At Metropolitan College, however, that’s not the case. Following MET’s merger last year with the Division of Extended Education, Dean Jay Halfond has helped the college become a major player on campus, with innovative educational programs geared to nontraditional students. People like Bob Fritz are taking advantage of the college’s unique opportunities.

Fritz, a 51-year-old software quality engineer who works at EMC in Hopkinton, has been taking classes at MET for three years and graduates this May with a master’s degree in administrative sciences. He says that MET classes have given him the perfect chance to expand his professional options. “For me, this has been an awesome opportunity and an awesome challenge,” he says.

“Many universities tend to overlook the nontraditional students,” Halfond says. “As a result, programs for them are usually not always good quality, because they are developed cheaply and poorly.” MET’s focus, he says, is academic excellence.

Fritz has taught as adjunct faculty in similar programs at Daniel Webster College and Worcester Polytechnic Institute, but, he says, the programs offered by MET stand above the rest.

“Other colleges can offer a lot of programs for adults,” he says, “but I think BU tries to tailor its program to what’s current in the industry.”

As a prime example of that forward thinking, Tanya Zlateva, MET associate dean for academic programs and an associate professor of computer science, cites the college’s computing security program. Despite a soft market for corporate computing classes because of the growth of outsourcing when the program was launched four years ago, it has since exploded. Today it enrolls more than 300 students.

“The one thing that clearly was an overriding need was information security,” she says. “MET’s computer science programs recognized it very early on and developed a program. This is the kind of thing Metropolitan College does very well. It recognizes a need and builds a curriculum for that need.”

Add MET’s mix of full-time and adjunct faculty drawn from the professional ranks, Fritz says, and the experience for students is tough to beat.

“They stay on the cutting edge by updating the programs constantly,” he says. “The industry and technology are constantly evolving and changing, so what’s current today may be archaic or old-fashioned a year or two from now. They’re really interested in looking ahead for emerging trends in industry and bringing that into the classroom and causing students to think about their profession.”

Students like Fritz, Halfond believes, have helped to raise the college’s profile both on and off campus and pushed MET’s long overshadowed work into the limelight.

While the development of new programs has been exciting, Halfond and other administrators say, the college’s focus has remained on what’s most important: academics.

“The focus has been to give prominence to the academic side,” says Zlateva. “It is, in a sense, a very traditional, academically rigorous program and curriculum that address a nontraditional clientele.”

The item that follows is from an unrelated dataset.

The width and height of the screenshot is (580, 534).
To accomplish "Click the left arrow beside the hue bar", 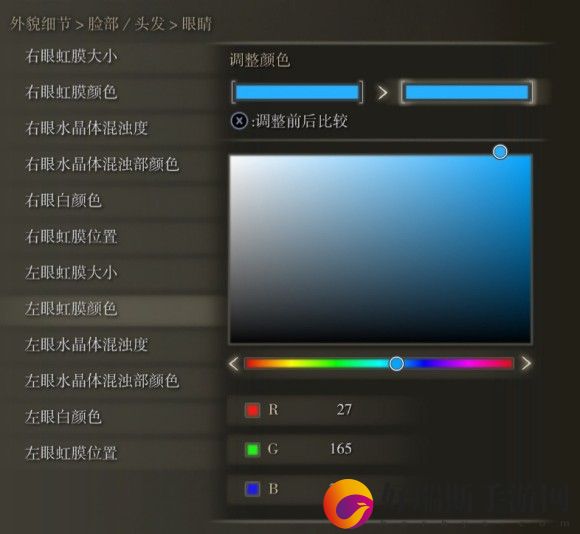I will 234,364.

That means students like Kevin Coleman, an employee of Fidelity Investments in Merrimack, N.H., who’s studying for a master of science degree from MET. “I’m looking to transform my career from software development into management,” he says. “I want to leverage the experience I’ve had in my professional career.”

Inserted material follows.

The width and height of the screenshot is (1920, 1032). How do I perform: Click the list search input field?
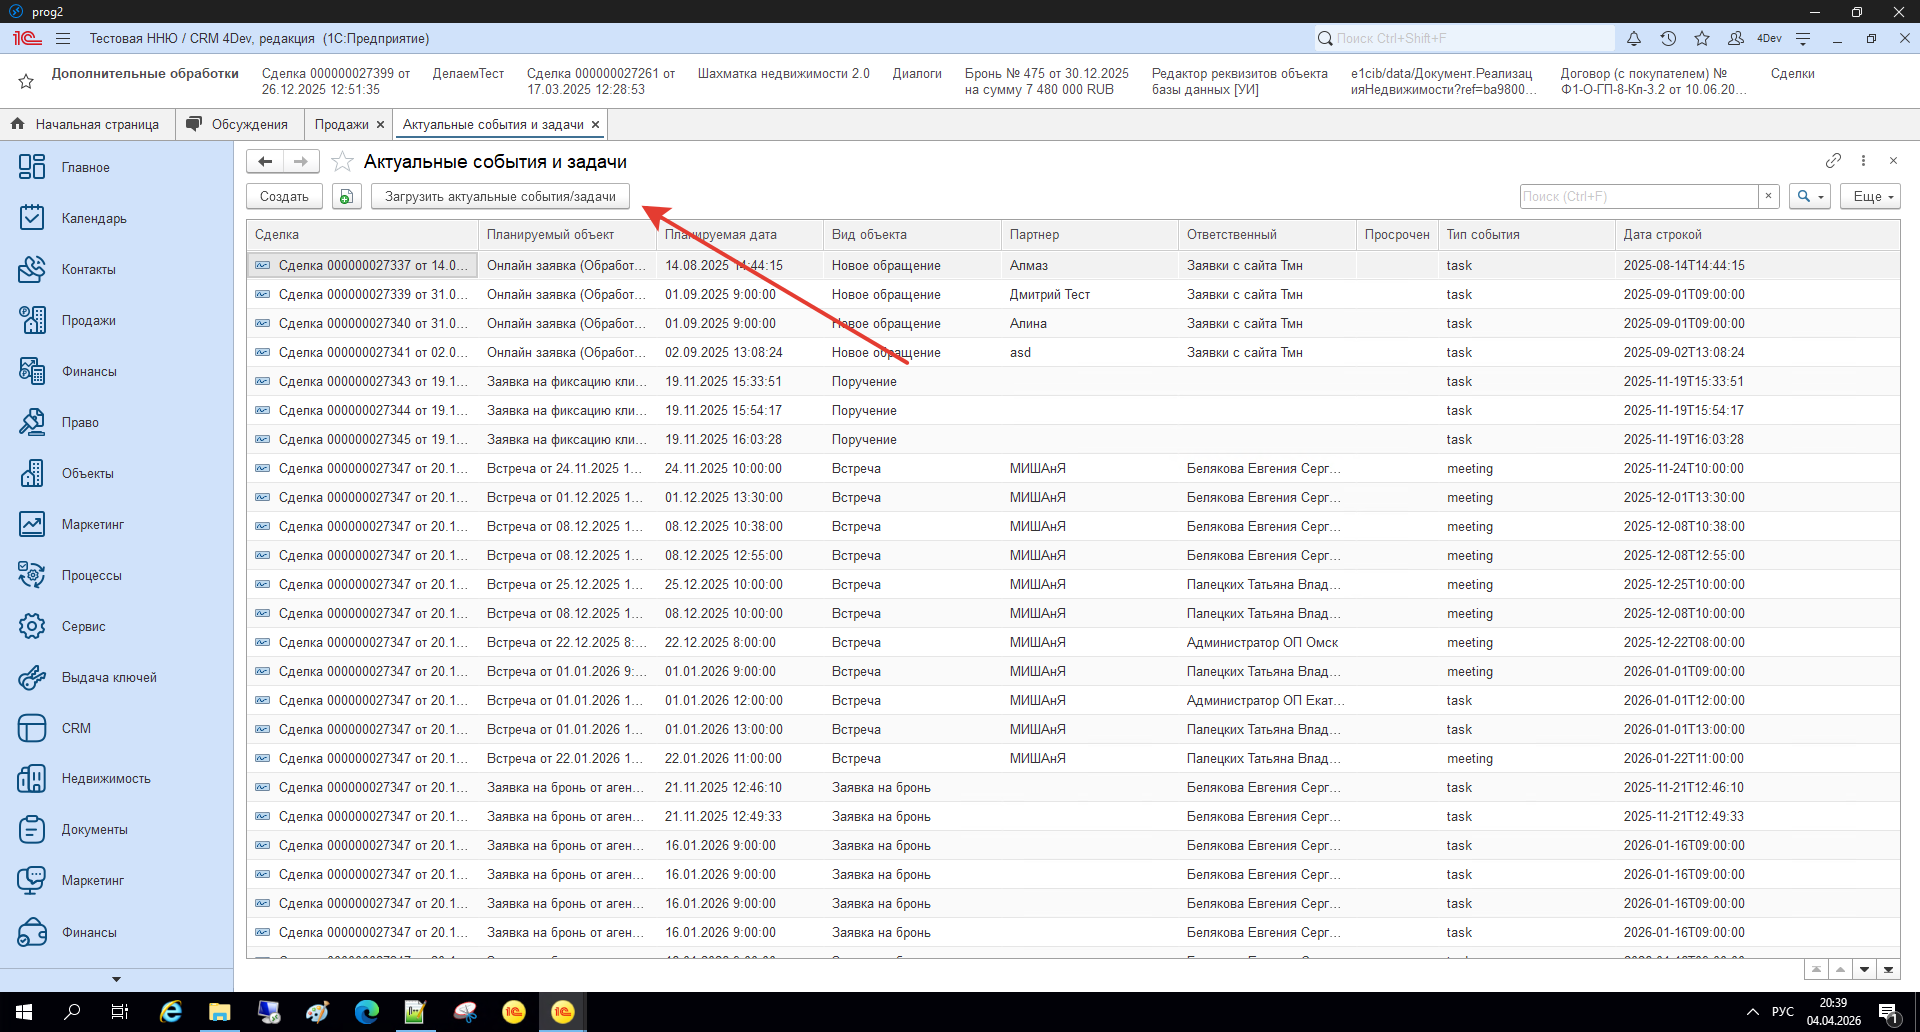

While the BU name was part of the reason Coleman chose MET over other schools, he says it was the combination of rigorous classroom work and real-world experience offered by instructors that convinced him.

“A lot of folks from academia don’t have a solid real-world grasp,” he says. “But some instructors are businesspeople like us. They know the game. They bring to the table the same issues we deal with. ”

For Ruth Ann Murray, the director of MET’s Center for Professional Education, achieving recognition in the world isn’t hard — it’s MET’s visibility on campus that’s lacking. “We don’t have any problem attracting students and having them see the value of our programs,” she says. “But within Boston University, we’re still not very well known.”

With last year’s merger behind them, Halfond hopes to see that change.

“I’m tired but excited,” he says. “I have to work pretty hard, but I have the honor of working with great people and doing exciting things. Most universities have something like MET, but no one has anything just like it.”